> **Aim of the exercise**: Everything from the line holding "The image size is (1200, 927)." through the end of the records should be printed exactly, apart from the pictures.

##############################

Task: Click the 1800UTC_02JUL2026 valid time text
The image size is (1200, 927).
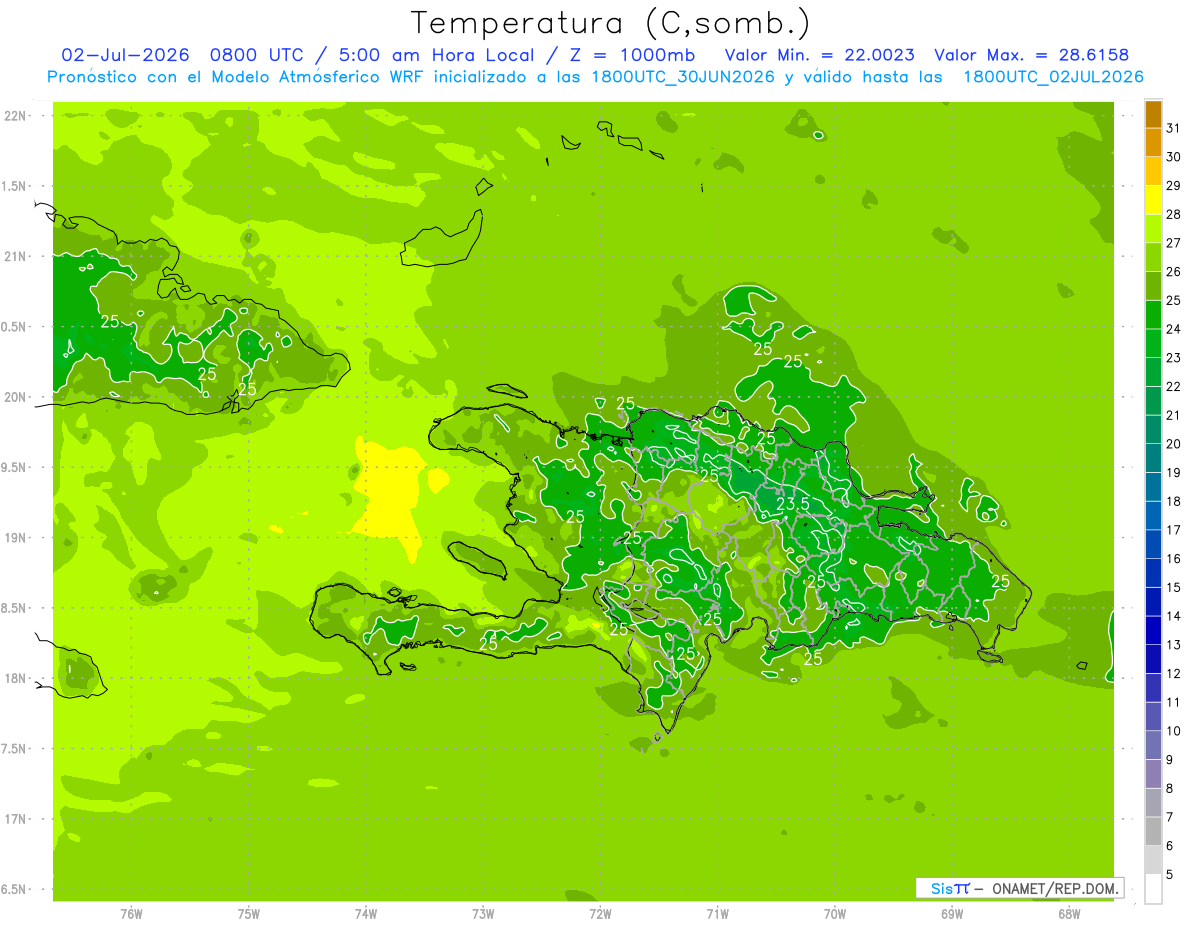Action: pos(1053,77)
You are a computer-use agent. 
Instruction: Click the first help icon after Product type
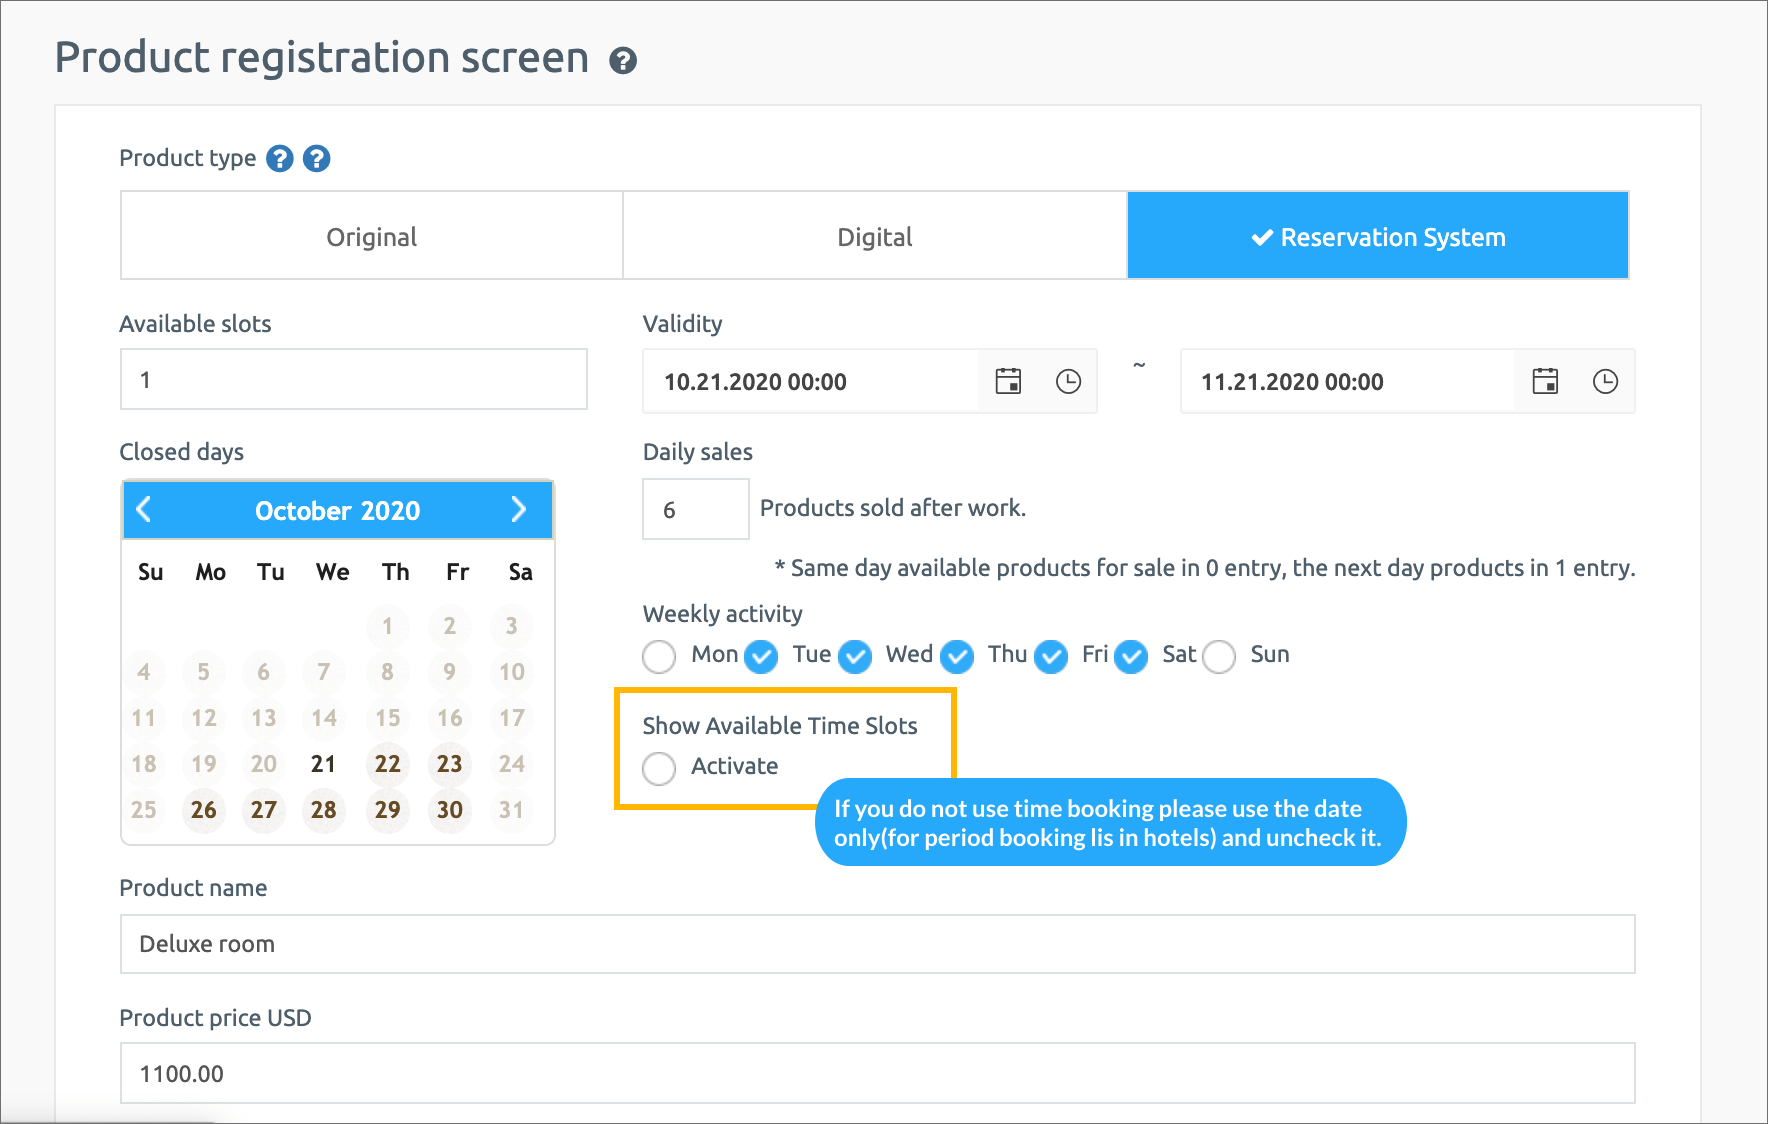tap(280, 158)
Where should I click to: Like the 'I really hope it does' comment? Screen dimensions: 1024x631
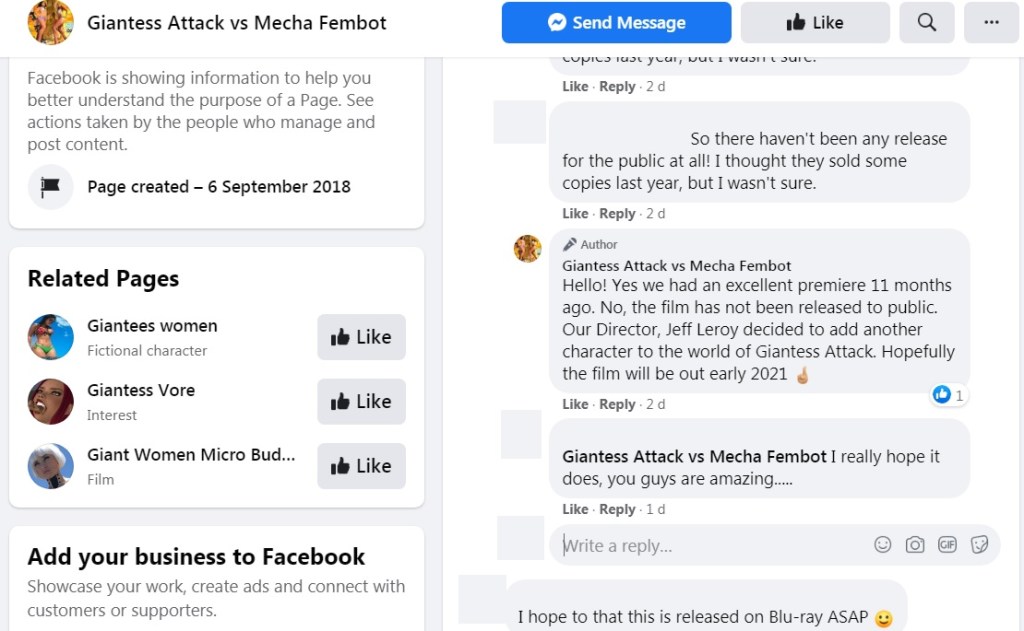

##############################

> **Response to the exercise**:
The image size is (1200, 927).
Action: pos(1053,77)
You are a computer-use agent. 
Instruction: Click the first help icon after Product type
tap(280, 158)
Where should I click to: Like the 'I really hope it does' comment? Screen dimensions: 1024x631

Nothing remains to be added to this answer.